The carrying amount of deferred tax assets is reviewed at each reporting date and reduced to the extent that it is no longer probable that sufficient taxable profit will be available to allow all or part of the deferred tax asset to be utilised. Unrecognised deferred tax assets are re-assessed at each reporting date and are recognised to the extent that it has become probable that future taxable profits will allow the deferred tax asset to be recovered.
Deferred tax assets and liabilities are measured at the tax rates that are expected to apply in the year when the asset is realised or the liability is settled, based on tax rates (and tax laws) that have been enacted or substantively enacted at the reporting date. Deferred tax relating to items recognised outside profit or loss is recognised outside profit or loss. Deferred tax items are recognised in correlation to the underlying transaction either in OCI or directly in equity.
Tax benefits acquired as part of a business combination, but not satisfying the criteria for separate recognition at that date, are recognised subsequently if new information about facts and circumstances change. The adjustment is either treated as a reduction in goodwill (as long as it does not exceed goodwill) if it was incurred during the measurement period or recognised in profit or loss.
The Group offsets deferred tax assets and deferred tax liabilities if and only if it has a legally enforceable right to set off current tax assets and current tax liabilities and the deferred tax assets and deferred tax liabilities relate to income taxes levied by the same taxation authority on either the same taxable entity or different taxable entities which intend either to settle current tax liabilities and assets on a net basis, or to realise the assets and settle the liabilities simultaneously, in each future period in which significant amounts of deferred tax liabilities or assets are expected to be settled or recovered.
Expenses and assets are recognised net of the amount of sales tax, except:
● When the sales tax incurred on a purchase of assets or services is not recoverable from the taxation authority, in which case, the sales tax is recognised as part of the cost of acquisition of the asset or as part of the expense item, as applicable
● When receivables and payables are stated with the amount of sales tax included
The net amount of sales tax recoverable from, or payable to, the taxation authority is included as part of receivables or payables in the statement of financial position.
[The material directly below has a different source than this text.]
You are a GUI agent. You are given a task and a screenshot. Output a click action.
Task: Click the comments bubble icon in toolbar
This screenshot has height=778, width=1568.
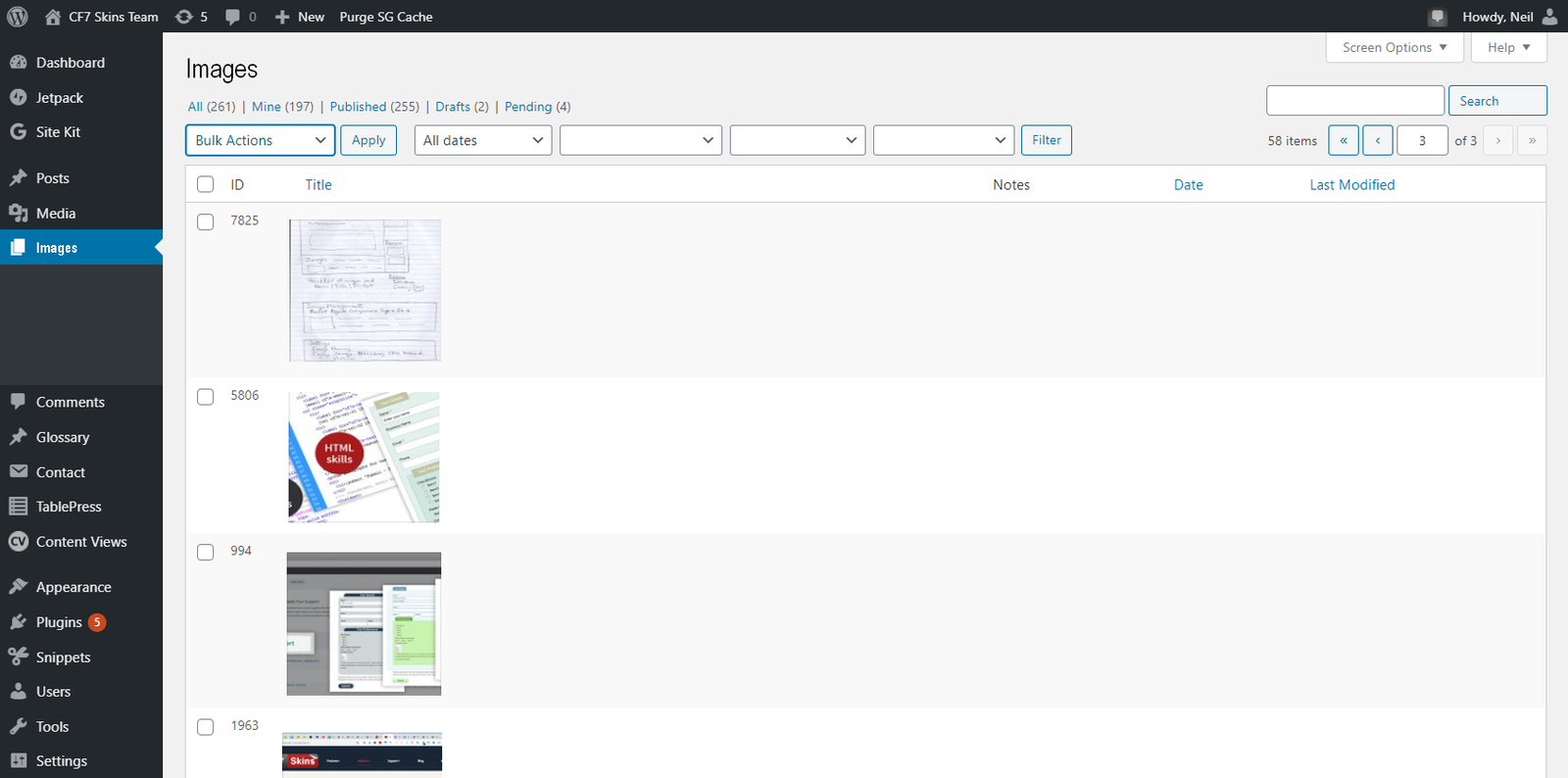233,17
Where Kooth plc has made Research and Development tax claims under the Small and Medium Enterprise scheme and tax losses have been surrendered for a repayable tax credit, a current tax credit is reflected in the income statement.
Property, plant and equipment is stated in the statement of financial position at cost, less any subsequent accumulated depreciation and subsequent accumulated impairment losses.
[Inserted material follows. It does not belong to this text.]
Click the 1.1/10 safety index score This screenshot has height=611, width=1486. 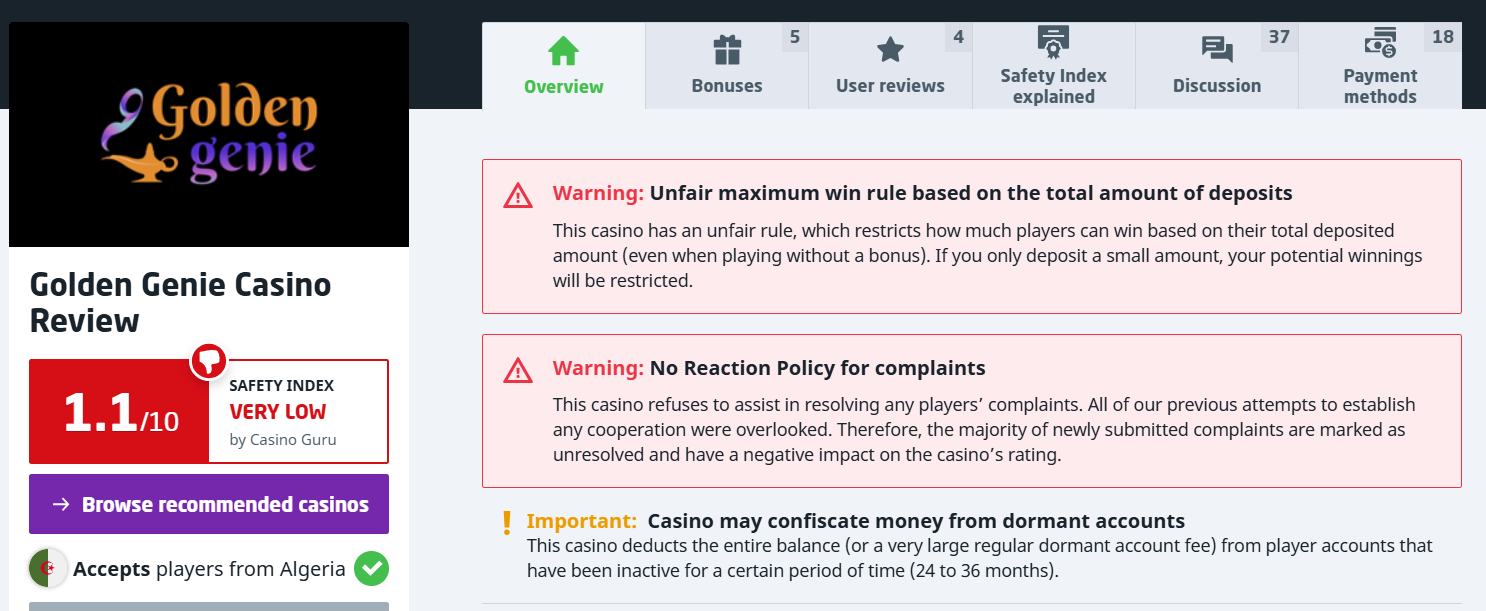(x=120, y=412)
The cost of property, plant and equipment includes directly attributable incremental costs incurred in its acquisition and installation.
Depreciation is charged so as to write off the cost of assets over their estimated useful lives, as follows:
Computer and office equipment 33.33% straight line
Goodwill is initially measured at cost (being the excess of the aggregate of the consideration transferred and the amount recognised for non-controlling interests and any previous interest held over the net identifiable assets acquired and liabilities assumed). If the fair value of the net assets acquired is in excess of the aggregate consideration transferred, the Group re-assesses whether it has correctly identified all of the assets acquired and all of the liabilities assumed and reviews the procedures used to measure the amounts to be recognised at the acquisition date. If the reassessment still results in an excess of the fair value of net assets acquired over the aggregate consideration transferred, then the gain is recognised in profit or loss.
After initial recognition, goodwill is measured at cost less any accumulated impairment losses. For the purpose of impairment testing, goodwill acquired in a business combination is, from the acquisition date, allocated to each of the Group's cash-generating units that are expected to benefit from the combination, irrespective of whether other assets or liabilities of the acquiree are assigned to those units.
Intangible assets acquired separately are measured on initial recognition at cost. The cost of intangible assets acquired in a business combination is their fair value at the date of acquisition. Following initial recognition, intangible assets are carried at cost less any accumulated amortisation and accumulated impairment losses. Internally generated intangibles, excluding capitalised development costs, are not capitalised and the related expenditure is reflected in profit or loss in the period in which the expenditure is incurred.
The useful lives of intangible assets are assessed as either finite or indefinite.
Intangible assets with finite lives are amortised over the useful economic life and assessed for impairment whenever there is an indication that the intangible asset may be impaired. The amortisation period and the amortisation method for an intangible asset with a finite useful life are reviewed at least at the end of each reporting period. Changes in the expected useful life or the expected pattern of consumption of future economic benefits embodied in the asset are considered to modify the amortisation period or method, as appropriate, and are treated as changes in accounting estimates. The amortisation expense on intangible assets with finite lives is recognised in the statement of profit or loss within administrative expenses.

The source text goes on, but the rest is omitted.